Input:
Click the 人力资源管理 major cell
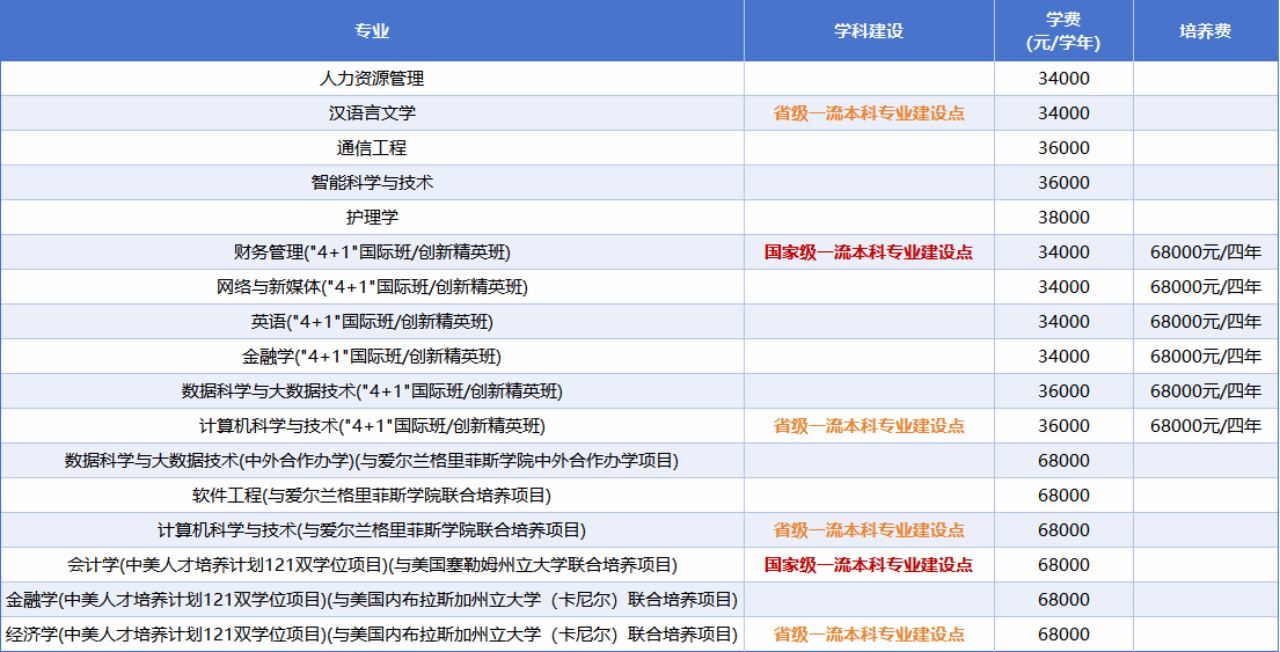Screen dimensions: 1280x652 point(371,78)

--

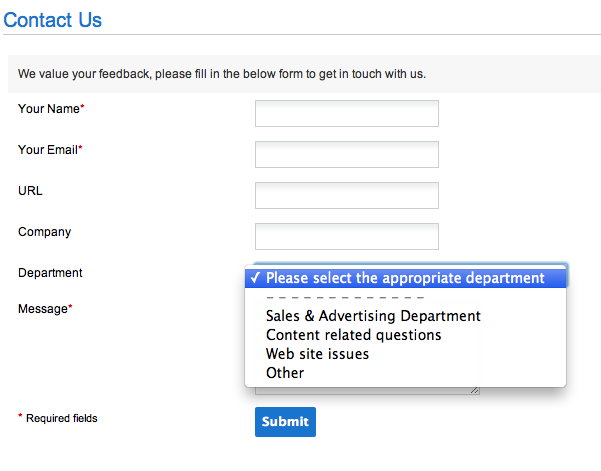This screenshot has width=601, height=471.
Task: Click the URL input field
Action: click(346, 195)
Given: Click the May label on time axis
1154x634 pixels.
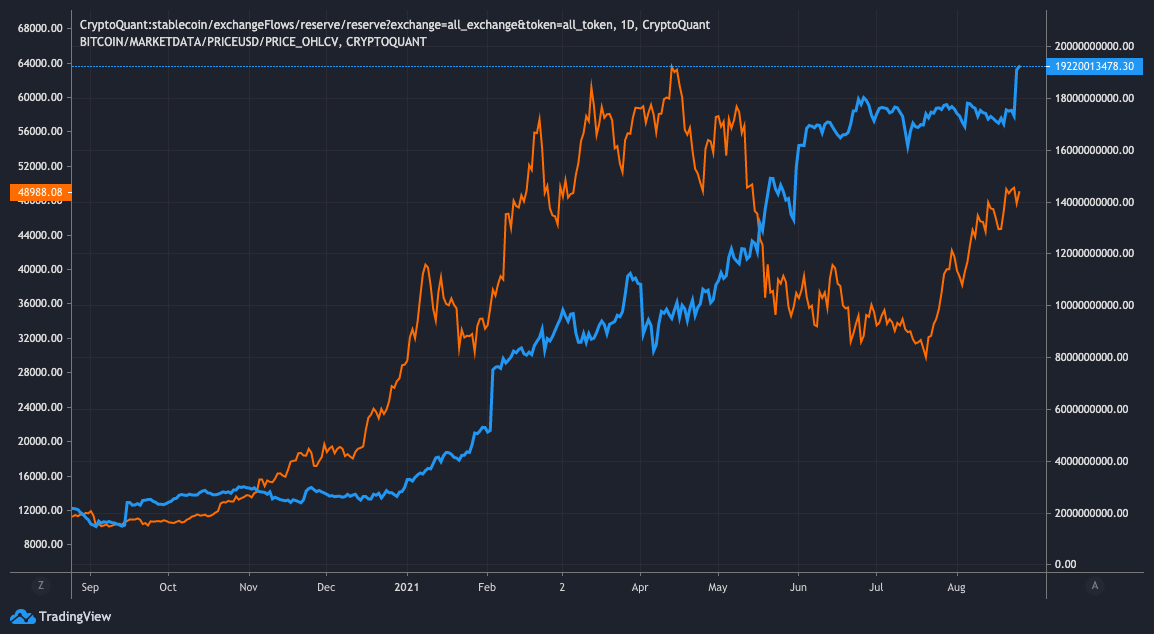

Work instruction: Restate word for word the lines in the material above from the one with "Given: Click the May label on time axis" to the one with "1154x634 pixels."; both of those lines count, and nothing else does.

Problem solution:
Given: Click the May label on time axis
1154x634 pixels.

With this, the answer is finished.